CRH knockout inhibits the murine innate immune responses in association with endoplasmic reticulum stress after thermal injury.

BACKGROUND: Previous studies in our laboratory have demonstrated the hypothalamus destruction and adrenalectomy could blunt the innate immunity while boosting the excessive inflammation after injury. We aimed to investigate the effects of corticotrophin-releasing hormone knockout (CRH KO) on the innate immune responses in macrophages as well as to elucidate the underlying mechanism.
METHODS: The chemotaxis and phagocytosis activities of macrophages, bacteria translocation, plasma tumor necrosis factor (TNF)-α secretion, and intestinal injury were observed in the presence of the endoplasmic reticulum stress after thermal injury in CRH KO mice. Meanwhile, the messenger RNA (mRNA) and protein expression of glucose response protein 78 (GRP78), X-box binding protein 1 (XBP1), and activating transcription factor 6 (ATF6) in macrophages was also determined.
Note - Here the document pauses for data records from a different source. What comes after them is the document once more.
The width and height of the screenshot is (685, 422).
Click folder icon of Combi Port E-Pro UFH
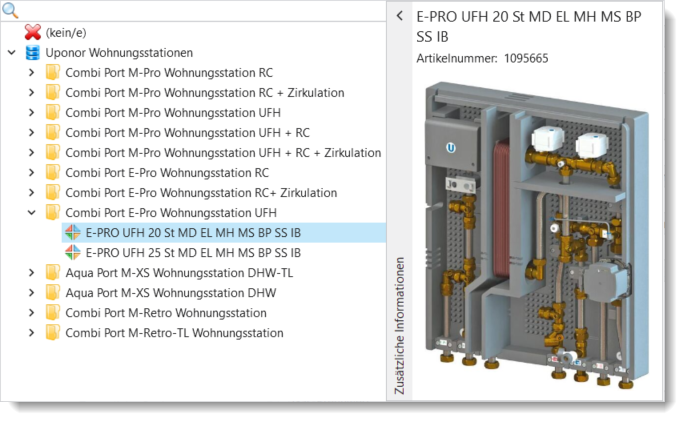52,213
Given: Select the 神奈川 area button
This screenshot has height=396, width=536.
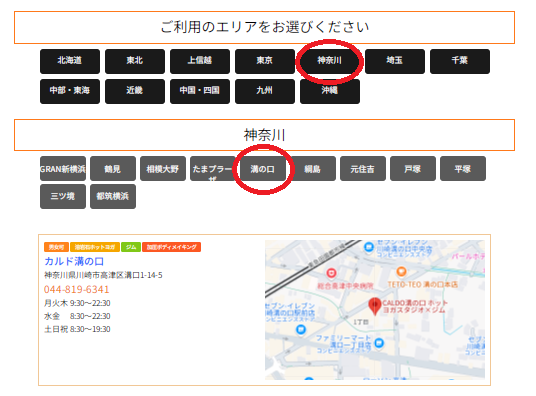Looking at the screenshot, I should [x=330, y=61].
RESULTS: After thermal injury, the chemotaxis and phagocytosis of peritoneal macrophages were increased, which were both reversed by CRH gene deficiency. The gut-derived bacteria translocation to liver tissues, lung tissues and mesenteric lymph nodes was significantly strengthened in CRH KO mice compared with CRH wild-type littermates. Circulating TNF-α level was increased markedly in response to thermal injury and CRH KO further increased its secretion. Furthermore, the mRNA and protein levels of GRP78, XBP1, and ATF6 in peritoneal macrophages increased, while their expressions in CRH KO mice all decreased significantly. CRH KO mice showed enhancement of inflammatory responses and severe tissue injuries after thermal injury.
CONCLUSION: CRH exerted immune defensive actions on immune cells and organs in the early phase of injury, suggesting that the underlying mechanisms are related to endoplasmic reticulum stress.